• [SHORT EXERCISE A]:
Reproduce the entire passage on the Sforza Book of Hours word for word.

-- Start SOURCE EXCERPT --

October 02, 2004
A 500 year old crime gets an almost happy ending

From Nigel Reynolds's story in the Telegraph:

"The Book of Hours - a volume of psalms, prayers and a calendar - was commissioned by Duke Galaezzo Maria Sforza of Milan for his wife, Bona of Savoy, in 1490. The Duke wanted the best craftsmanship and turned not to Leonardo (Ed: i.e. Leonardo de Vinci), who had recently painted his Virgin on the Rocks altarpiece in Milan, but to the celebrated miniaturist Giovan Pietro Birago.

Birago was paid 500 ducats - five times the fee Leonardo received for the altarpiece - and produced a book of more than 350 pages, including 64 full-page miniatures and 140 text pages filled with small miniatures and margins bursting with Renaissance ornament.

Birago also left behind a letter to Bona complaining that as he was completing his task one Johanne Jacopo, a friar from the Convent of San Marco in Milan, stole 28 of the illuminated pages, including all 12 of the "calendar illuminations", each one illustrating a month of the year. .....With each page measuring 4.3 inches by 3.6 inches, they would easily have been slipped under his habit.

-- End SOURCE EXCERPT --
-- Start INPUT DATA --

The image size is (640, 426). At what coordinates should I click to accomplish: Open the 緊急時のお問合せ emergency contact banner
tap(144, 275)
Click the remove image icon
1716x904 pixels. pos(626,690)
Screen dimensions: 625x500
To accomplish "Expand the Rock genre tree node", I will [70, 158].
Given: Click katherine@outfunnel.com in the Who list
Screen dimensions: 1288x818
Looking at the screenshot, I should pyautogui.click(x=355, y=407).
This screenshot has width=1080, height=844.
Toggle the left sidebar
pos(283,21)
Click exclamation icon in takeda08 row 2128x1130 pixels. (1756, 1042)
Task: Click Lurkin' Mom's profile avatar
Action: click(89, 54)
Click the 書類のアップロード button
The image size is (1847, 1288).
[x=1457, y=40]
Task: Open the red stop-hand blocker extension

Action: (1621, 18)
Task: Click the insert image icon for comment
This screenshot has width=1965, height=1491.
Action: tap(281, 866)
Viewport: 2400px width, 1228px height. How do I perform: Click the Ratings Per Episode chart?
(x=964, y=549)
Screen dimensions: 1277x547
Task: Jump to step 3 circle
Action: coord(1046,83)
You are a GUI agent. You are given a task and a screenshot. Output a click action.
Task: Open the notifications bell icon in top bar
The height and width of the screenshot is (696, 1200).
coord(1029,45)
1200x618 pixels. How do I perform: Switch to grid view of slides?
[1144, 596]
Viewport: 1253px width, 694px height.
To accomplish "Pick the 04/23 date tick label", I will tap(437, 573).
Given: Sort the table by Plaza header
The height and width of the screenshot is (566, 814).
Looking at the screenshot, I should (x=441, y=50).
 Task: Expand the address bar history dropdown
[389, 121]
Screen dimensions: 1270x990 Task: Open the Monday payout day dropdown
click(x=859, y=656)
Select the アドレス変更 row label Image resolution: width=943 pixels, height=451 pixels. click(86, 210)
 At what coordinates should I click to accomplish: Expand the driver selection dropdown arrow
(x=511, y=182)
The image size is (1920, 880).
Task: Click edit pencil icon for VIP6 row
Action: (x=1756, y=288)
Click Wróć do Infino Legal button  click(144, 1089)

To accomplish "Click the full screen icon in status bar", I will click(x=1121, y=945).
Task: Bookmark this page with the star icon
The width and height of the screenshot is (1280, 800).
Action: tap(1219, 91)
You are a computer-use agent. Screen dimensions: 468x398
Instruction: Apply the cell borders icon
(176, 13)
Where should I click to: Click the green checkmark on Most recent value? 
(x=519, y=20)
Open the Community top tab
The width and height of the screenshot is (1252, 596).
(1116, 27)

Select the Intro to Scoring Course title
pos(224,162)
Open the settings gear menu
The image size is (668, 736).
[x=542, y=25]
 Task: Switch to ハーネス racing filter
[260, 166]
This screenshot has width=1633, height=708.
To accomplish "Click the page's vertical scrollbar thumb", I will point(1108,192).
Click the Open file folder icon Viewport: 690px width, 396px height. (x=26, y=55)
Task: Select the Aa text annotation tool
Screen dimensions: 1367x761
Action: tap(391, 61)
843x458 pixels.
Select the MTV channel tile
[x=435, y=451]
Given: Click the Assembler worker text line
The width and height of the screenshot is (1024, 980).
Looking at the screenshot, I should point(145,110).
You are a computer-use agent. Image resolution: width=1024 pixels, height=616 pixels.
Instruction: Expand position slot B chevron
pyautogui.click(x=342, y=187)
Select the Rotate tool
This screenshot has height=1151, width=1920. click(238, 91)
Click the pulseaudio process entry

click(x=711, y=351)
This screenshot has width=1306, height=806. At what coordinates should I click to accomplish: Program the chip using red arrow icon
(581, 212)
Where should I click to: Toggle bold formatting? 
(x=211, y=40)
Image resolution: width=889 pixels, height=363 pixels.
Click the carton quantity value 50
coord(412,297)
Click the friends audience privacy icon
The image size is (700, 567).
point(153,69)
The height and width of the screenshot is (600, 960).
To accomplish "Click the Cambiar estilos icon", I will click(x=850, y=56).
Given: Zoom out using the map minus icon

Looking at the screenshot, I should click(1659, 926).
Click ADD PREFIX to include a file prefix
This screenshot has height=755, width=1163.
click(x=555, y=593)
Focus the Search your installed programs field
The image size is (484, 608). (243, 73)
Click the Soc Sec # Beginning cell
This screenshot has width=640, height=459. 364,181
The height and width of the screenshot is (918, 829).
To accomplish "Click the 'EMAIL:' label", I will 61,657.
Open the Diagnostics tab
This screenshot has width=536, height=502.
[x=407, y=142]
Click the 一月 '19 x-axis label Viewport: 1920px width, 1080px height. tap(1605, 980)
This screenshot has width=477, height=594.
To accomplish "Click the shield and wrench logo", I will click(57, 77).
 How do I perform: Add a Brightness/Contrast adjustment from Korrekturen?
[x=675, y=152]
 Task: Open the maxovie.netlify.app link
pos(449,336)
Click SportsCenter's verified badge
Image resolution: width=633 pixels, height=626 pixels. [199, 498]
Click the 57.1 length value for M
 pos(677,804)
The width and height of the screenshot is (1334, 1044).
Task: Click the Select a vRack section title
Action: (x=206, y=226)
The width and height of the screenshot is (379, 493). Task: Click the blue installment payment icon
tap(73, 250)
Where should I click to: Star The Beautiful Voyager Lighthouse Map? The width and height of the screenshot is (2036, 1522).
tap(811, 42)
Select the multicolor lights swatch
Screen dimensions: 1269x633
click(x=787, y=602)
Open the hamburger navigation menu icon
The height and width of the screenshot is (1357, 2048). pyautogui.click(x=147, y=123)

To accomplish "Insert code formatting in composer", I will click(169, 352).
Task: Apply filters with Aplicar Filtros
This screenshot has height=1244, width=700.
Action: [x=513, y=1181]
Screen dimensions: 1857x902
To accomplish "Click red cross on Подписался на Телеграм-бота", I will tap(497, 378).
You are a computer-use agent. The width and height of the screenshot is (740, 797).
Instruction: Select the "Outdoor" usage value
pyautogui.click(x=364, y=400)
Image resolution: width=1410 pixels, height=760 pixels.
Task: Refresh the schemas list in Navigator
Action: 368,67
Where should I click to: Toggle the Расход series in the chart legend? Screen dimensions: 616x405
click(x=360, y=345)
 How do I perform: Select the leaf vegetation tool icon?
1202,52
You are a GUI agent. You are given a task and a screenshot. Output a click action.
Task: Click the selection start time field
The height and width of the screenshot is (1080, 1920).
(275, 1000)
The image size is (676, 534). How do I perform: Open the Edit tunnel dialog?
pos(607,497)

-- End INPUT DATA --

• [SHORT EXERCISE B]:
Among the records, begin at the line containing "Click the 一月" and stop after the line containing "The height and width of the screenshot is (1357, 2048).". Rewrite only those lines, replacing "hamburger" with "main" and leaving everything else unchanged.

• [PROBLEM SOLUTION A]:
October 02, 2004
A 500 year old crime gets an almost happy ending

From Nigel Reynolds's story in the Telegraph:

"The Book of Hours - a volume of psalms, prayers and a calendar - was commissioned by Duke Galaezzo Maria Sforza of Milan for his wife, Bona of Savoy, in 1490. The Duke wanted the best craftsmanship and turned not to Leonardo (Ed: i.e. Leonardo de Vinci), who had recently painted his Virgin on the Rocks altarpiece in Milan, but to the celebrated miniaturist Giovan Pietro Birago.

Birago was paid 500 ducats - five times the fee Leonardo received for the altarpiece - and produced a book of more than 350 pages, including 64 full-page miniatures and 140 text pages filled with small miniatures and margins bursting with Renaissance ornament.

Birago also left behind a letter to Bona complaining that as he was completing his task one Johanne Jacopo, a friar from the Convent of San Marco in Milan, stole 28 of the illuminated pages, including all 12 of the "calendar illuminations", each one illustrating a month of the year. .....With each page measuring 4.3 inches by 3.6 inches, they would easily have been slipped under his habit.

• [PROBLEM SOLUTION B]:
Click the 一月 '19 x-axis label Viewport: 1920px width, 1080px height. tap(1605, 980)
This screenshot has width=477, height=594.
To accomplish "Click the shield and wrench logo", I will click(57, 77).
 How do I perform: Add a Brightness/Contrast adjustment from Korrekturen?
[x=675, y=152]
 Task: Open the maxovie.netlify.app link
pos(449,336)
Click SportsCenter's verified badge
Image resolution: width=633 pixels, height=626 pixels. [199, 498]
Click the 57.1 length value for M
 pos(677,804)
The width and height of the screenshot is (1334, 1044).
Task: Click the Select a vRack section title
Action: (x=206, y=226)
The width and height of the screenshot is (379, 493). Task: Click the blue installment payment icon
tap(73, 250)
Where should I click to: Star The Beautiful Voyager Lighthouse Map? The width and height of the screenshot is (2036, 1522).
tap(811, 42)
Select the multicolor lights swatch
Screen dimensions: 1269x633
click(x=787, y=602)
Open the main navigation menu icon
The height and width of the screenshot is (1357, 2048). pyautogui.click(x=147, y=123)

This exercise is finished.